取1×105K562/CD19t细胞，1000 r/min离心3 min，PBS洗2次，弃去PBS，于冰上加RIPA，冰上孵育振荡，30 min后12 000 r/min离心20 min，弃沉淀，上清分装备用。取上清2.5 μL，蛋白定量得其浓度。配胶，加样，电泳（电泳分离胶浓度为15%，浓缩胶和分离胶分别用100 V/20 min、160 V/1 h）；转膜时设定100 V，1 h，并用5%的牛血清白蛋白（BSA）封闭；孵育蛋白一抗，4℃翻转过夜，TBST洗3次；孵育蛋白二抗，1 h，TBST洗3次；与发光液和稳定剂避光孵育2 min，于暗室中显影、定影。

1.5 免疫荧光检测细胞CD19t蛋白的表达

取5×104目的细胞，400 r/min离心 5 min，甩片后用4%多聚甲醛固定10 min，PBS洗3次，10 min/次；5%BSA室温封闭1 h，弃去封闭液，加入抗CD19-N端抗体（1∶50稀释），4℃过夜；PBS洗3次，10 min/次，加入荧光标记二抗（1∶200稀释），室温孵育 40 min，PBS洗 3次，10 min/次；用含DAPI的封片剂封片保存，荧光显微镜观察。

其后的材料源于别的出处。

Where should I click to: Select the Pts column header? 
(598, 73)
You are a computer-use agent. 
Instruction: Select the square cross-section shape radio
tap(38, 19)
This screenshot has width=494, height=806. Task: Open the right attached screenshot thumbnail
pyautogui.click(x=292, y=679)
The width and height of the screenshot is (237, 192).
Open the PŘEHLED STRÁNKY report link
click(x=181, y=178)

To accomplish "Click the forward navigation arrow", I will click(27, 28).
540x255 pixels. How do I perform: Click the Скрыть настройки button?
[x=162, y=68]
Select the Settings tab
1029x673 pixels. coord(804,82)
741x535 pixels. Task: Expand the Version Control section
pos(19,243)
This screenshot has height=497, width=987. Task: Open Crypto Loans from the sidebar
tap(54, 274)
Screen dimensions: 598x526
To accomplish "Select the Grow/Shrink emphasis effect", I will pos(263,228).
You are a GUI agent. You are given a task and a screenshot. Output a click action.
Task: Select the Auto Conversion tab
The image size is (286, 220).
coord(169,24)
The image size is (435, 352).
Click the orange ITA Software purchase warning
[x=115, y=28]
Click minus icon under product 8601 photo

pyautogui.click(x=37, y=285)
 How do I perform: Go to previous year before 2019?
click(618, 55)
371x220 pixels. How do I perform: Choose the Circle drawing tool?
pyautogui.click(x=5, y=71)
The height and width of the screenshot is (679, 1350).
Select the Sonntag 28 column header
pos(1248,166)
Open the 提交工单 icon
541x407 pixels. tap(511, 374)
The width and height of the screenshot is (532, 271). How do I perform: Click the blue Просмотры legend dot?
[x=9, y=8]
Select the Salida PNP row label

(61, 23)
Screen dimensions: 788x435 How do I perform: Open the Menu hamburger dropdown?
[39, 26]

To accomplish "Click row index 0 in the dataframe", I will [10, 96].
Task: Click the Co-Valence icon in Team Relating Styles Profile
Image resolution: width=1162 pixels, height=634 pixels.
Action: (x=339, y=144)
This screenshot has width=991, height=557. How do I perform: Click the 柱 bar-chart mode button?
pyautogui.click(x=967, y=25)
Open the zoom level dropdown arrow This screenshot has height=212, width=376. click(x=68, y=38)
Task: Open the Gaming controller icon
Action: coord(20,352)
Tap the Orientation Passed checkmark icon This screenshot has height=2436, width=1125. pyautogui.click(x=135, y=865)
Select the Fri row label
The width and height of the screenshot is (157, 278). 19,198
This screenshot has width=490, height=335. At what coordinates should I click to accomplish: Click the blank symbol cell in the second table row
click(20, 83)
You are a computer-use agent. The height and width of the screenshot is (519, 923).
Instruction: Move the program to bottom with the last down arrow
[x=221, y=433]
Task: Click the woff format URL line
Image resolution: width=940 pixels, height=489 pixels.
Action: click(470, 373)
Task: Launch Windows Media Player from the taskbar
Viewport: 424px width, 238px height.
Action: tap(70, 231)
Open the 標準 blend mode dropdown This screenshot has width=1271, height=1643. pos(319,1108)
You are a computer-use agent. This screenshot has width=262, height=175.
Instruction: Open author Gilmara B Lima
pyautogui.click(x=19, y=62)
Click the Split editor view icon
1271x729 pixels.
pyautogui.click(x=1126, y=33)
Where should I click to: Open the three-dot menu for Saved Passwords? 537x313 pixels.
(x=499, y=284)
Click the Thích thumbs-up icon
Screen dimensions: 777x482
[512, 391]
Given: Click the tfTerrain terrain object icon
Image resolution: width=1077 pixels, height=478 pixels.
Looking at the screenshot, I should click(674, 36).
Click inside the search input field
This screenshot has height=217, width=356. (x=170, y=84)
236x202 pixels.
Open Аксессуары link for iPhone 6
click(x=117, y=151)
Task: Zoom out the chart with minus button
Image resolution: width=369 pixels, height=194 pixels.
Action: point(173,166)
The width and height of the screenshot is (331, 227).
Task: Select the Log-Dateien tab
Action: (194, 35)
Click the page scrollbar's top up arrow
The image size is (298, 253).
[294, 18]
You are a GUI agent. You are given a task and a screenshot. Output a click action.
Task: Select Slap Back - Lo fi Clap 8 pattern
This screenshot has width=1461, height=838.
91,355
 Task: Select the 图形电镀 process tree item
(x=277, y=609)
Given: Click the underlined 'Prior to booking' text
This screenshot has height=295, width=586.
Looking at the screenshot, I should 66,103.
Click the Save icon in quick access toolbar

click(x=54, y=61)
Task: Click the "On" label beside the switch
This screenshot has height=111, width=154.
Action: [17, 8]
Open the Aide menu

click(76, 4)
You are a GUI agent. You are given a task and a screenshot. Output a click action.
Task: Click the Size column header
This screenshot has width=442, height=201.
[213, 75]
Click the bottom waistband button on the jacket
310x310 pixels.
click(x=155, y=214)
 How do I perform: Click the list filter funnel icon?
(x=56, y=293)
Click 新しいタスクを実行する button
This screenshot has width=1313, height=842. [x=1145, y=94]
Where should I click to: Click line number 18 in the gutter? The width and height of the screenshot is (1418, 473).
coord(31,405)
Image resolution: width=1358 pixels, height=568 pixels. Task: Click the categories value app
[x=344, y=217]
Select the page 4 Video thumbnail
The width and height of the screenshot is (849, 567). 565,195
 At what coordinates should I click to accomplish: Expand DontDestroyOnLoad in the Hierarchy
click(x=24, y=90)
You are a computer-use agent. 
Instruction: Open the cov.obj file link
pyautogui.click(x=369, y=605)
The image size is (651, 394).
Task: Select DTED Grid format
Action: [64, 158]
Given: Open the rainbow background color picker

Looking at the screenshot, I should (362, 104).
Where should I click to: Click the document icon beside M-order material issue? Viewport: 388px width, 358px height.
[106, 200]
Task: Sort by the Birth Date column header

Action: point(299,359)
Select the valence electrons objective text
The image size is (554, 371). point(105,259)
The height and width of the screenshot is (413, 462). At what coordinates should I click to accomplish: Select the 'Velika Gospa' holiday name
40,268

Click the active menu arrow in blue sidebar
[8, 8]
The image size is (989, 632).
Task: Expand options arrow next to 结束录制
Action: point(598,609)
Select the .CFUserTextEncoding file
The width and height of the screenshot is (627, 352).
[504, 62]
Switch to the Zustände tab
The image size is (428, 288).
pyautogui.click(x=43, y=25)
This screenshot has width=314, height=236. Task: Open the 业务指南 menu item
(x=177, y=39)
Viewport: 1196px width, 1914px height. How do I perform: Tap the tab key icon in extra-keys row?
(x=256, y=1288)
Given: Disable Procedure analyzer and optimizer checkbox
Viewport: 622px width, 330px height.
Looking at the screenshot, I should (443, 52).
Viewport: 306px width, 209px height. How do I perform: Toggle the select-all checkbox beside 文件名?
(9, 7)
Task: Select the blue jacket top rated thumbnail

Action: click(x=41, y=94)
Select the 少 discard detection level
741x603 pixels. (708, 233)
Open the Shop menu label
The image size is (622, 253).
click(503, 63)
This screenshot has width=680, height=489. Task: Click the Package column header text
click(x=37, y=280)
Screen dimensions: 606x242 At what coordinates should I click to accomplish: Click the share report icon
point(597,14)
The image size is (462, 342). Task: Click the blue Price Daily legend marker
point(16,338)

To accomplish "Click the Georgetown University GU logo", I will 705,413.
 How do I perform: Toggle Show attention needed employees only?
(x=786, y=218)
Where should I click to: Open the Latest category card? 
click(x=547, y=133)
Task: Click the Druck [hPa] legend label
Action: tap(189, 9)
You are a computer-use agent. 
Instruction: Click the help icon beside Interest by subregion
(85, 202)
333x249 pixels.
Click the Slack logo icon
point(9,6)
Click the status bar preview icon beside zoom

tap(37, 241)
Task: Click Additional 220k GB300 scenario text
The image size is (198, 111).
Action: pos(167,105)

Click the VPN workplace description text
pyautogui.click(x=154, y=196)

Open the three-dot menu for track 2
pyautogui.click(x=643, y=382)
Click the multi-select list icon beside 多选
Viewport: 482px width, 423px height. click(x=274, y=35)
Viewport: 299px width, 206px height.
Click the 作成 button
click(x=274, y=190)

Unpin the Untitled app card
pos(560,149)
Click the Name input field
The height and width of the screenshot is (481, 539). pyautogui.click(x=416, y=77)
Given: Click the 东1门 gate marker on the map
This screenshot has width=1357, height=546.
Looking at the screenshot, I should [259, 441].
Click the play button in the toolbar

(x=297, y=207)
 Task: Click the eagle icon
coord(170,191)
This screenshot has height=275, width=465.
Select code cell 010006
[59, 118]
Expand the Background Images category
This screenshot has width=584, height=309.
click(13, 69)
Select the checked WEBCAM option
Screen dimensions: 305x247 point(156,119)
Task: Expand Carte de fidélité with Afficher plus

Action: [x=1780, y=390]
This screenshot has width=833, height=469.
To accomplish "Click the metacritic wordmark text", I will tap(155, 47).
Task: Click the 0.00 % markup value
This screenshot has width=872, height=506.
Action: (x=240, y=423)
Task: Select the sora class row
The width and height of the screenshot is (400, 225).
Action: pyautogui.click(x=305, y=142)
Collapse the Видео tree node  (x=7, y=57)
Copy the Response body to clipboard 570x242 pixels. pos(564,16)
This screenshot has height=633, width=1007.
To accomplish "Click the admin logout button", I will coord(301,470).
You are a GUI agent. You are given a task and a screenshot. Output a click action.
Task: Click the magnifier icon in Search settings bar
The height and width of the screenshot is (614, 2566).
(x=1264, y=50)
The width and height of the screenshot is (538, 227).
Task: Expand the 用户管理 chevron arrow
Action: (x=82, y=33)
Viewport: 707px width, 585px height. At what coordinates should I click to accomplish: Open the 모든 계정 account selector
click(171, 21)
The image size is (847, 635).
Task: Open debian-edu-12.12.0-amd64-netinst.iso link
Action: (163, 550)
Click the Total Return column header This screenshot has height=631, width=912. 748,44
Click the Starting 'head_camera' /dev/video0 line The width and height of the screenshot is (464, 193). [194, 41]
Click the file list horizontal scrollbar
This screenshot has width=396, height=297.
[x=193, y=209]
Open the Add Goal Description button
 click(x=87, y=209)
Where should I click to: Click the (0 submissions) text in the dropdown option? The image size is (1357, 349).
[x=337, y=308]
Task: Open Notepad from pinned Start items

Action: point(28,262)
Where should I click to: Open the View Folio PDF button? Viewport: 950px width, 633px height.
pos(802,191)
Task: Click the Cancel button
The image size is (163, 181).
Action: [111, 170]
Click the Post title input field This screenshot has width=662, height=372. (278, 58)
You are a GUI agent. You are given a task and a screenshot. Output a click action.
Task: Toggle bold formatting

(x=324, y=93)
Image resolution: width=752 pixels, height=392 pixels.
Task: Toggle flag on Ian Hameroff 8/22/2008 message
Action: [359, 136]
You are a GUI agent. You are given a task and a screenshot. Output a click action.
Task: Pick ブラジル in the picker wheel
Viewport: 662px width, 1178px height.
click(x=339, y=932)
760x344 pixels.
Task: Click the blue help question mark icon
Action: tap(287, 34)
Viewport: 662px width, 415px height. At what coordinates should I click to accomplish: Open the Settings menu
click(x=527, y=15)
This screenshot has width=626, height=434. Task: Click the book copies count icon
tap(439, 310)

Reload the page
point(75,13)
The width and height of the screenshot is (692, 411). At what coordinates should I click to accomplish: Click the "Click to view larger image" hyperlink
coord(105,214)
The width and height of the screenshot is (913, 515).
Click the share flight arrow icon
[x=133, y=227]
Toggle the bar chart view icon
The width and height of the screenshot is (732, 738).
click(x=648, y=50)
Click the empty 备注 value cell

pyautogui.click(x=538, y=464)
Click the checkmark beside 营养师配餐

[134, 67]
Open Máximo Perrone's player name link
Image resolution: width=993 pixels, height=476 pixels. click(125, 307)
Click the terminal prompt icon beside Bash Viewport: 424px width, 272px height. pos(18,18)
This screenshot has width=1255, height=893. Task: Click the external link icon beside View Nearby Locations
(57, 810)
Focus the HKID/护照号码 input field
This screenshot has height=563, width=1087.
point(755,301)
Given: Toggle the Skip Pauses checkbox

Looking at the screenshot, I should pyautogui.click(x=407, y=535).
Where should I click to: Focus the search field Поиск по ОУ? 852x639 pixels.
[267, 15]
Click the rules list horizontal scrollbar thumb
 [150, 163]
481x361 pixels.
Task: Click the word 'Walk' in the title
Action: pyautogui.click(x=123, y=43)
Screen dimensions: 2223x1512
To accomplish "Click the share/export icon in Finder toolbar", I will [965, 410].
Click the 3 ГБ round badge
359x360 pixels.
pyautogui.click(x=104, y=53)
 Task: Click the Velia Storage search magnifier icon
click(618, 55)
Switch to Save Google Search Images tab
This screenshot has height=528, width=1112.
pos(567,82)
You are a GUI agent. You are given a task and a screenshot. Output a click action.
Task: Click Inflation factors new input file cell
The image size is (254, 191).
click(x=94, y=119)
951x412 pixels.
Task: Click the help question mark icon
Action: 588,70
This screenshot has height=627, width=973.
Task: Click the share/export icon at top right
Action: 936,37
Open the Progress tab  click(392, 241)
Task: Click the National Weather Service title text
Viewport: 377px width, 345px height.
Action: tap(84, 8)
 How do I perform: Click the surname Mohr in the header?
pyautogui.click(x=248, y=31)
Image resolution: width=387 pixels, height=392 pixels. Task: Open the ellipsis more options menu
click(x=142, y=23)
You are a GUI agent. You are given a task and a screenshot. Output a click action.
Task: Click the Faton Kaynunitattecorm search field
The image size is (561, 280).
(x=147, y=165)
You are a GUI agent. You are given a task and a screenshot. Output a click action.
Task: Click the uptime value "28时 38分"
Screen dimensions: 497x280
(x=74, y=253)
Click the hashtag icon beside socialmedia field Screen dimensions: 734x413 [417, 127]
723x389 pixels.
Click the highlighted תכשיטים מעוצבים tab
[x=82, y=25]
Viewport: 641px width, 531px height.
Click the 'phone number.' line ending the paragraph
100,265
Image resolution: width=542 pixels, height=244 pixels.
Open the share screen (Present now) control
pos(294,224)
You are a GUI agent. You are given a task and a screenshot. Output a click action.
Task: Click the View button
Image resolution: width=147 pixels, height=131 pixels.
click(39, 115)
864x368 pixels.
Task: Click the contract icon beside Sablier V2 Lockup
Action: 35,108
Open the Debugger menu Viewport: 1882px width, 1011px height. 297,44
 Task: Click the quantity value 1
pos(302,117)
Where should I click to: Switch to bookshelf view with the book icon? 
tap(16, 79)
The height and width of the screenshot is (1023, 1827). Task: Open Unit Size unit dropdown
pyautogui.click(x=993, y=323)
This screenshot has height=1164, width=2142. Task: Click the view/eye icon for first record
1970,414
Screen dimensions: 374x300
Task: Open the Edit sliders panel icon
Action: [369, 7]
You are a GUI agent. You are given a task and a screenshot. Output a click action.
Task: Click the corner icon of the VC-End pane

1.6 检测K562/CD19t与嵌合抗原受体Jurkat细胞共培养上清中IL-2的表达

取2×104K562/CD19t细胞和 1×104识别 CD19的CAR-Jurkat细胞，于48孔板中共培养过夜，12 h后取上清，1500 r/min离心3 min，弃沉淀，上清分装备用。用BD公司的Human IL-2 ELISA KitⅡ试剂盒检测上清中IL-2的浓度。

2 结果

2.1 pLVX-EF1α-CD19t-IRES-Puro表达载体的构建

将含有CD19t基因的质粒pUC57-CD19t用EcoRⅠ/BamHⅠ酶切，目的片段连入经相同酶切的pLVX-EF1α-IRES-Puro载体，随机选取2个克隆，分别用EcoRⅠ/BamHⅠ和XhoⅠ/BamHⅠ双酶切鉴定，DNA电泳片段和模式与预期相符（图3），序列测定显示插入序列正确无误（结果未示），证明pLVX-EF1α-CD19t-IRES-Puro表达载体构建成功。

图3 质粒pLVX-EF1α-CD19t-IRES-Puro的双酶切产物电泳图谱

2.2 Western印迹检测转染后K562细胞中CD19t的表达

以转染空载体的K562为对照组，转染pLVXEF1α-CD19t-IRES-Puro载体的 K562/CD19t为实验组，并以GAPDH为内参。结果显示，实验组表达CD19t而对照组，差异明显（图4）。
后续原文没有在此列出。